> **記事抜粋**:
KADOKAWAに公取委が勧告へ…フリーランスのライターらに取引条件を明示せず
雑誌製作に携わる業務をフリーランスのライターらに委託した際に取引条件を明示していなかったなどとして、公正取引委員会が近く、東証プライム上場の出版大手「KADOKAWA」(東京)のフリーランス取引適正化法違反を認定し、再発防止を求める勧告を出す方針を固めたことが関係者への取材でわかった。
関係者によると、同社は2024年冬以降、発刊する月刊誌などの製作業務をフリーランスのライターやスタイリスト、イラストレーターらに委託する際、報酬の支払期日などの取引条件を文面などで明示していなかったという。
同社は慣習的に口頭発注が多く、原稿などの成果物の中身を確認した上で支払期日を設定していたとみられ、継続的に違反状態になっていた模様だ。対象のフリーランスは約100人に上るという。
また、同法は、支払期日を明示しない場合、成果物を受け取った日に支給しないといけない規定になっているが、同社は後日支払っており、支払い遅延の違反も認定される見通し。
同法は組織に雇われず個人で働くフリーランスを保護するため、取引条件の明示化を柱に24年11月に施行された。同社は同じ時期に、ライターらに支払う原稿料などを著しく低く抑えたとして、公取委から下請法(現・中小受託取引適正化法)違反(買いたたき)で勧告を受けていた。
取材に対し、同社は「公取委による調査を受けていることは事実であり、真摯(しんし)に対応している。今後、開示すべき事項が生じた場合は、速やかにお知らせする」などとコメントした。

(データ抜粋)
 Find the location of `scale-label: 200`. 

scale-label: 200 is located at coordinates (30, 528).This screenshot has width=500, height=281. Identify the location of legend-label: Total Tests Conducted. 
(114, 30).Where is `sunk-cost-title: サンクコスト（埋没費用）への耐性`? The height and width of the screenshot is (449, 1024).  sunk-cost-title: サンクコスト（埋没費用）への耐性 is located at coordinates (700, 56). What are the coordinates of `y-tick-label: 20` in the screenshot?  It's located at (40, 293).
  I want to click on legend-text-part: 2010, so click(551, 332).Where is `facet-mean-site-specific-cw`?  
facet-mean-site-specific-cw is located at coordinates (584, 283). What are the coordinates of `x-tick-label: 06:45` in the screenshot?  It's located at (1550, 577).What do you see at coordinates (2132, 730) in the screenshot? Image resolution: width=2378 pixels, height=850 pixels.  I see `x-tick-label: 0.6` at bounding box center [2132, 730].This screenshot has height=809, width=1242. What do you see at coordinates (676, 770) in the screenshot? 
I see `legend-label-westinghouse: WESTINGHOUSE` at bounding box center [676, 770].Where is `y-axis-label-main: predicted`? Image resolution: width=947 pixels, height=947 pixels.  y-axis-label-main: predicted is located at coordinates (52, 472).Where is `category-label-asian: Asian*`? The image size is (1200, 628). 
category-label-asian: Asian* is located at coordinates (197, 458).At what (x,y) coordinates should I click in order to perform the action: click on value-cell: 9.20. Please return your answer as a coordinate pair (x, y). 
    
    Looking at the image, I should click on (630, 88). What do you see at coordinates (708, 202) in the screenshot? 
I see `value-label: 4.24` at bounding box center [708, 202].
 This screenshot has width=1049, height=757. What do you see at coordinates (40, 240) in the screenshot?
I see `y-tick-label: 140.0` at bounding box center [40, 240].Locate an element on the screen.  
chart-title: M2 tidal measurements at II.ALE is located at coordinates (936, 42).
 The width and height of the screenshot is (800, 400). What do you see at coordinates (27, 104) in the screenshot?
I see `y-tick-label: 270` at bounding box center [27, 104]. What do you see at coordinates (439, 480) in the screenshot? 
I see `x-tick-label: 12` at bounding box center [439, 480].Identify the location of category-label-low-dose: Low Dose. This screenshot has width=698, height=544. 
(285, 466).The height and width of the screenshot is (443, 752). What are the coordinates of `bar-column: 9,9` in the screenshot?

> **取り組む課題**: 記事の一部を、一字一句変えずに書き写しなさい。範囲は「関係者によると、同社は202」という語句を含むところから始め、「延の違反も認定される見通し。」まで写したところで終えること。

> **解答例**:
関係者によると、同社は2024年冬以降、発刊する月刊誌などの製作業務をフリーランスのライターやスタイリスト、イラストレーターらに委託する際、報酬の支払期日などの取引条件を文面などで明示していなかったという。
同社は慣習的に口頭発注が多く、原稿などの成果物の中身を確認した上で支払期日を設定していたとみられ、継続的に違反状態になっていた模様だ。対象のフリーランスは約100人に上るという。
また、同法は、支払期日を明示しない場合、成果物を受け取った日に支給しないといけない規定になっているが、同社は後日支払っており、支払い遅延の違反も認定される見通し。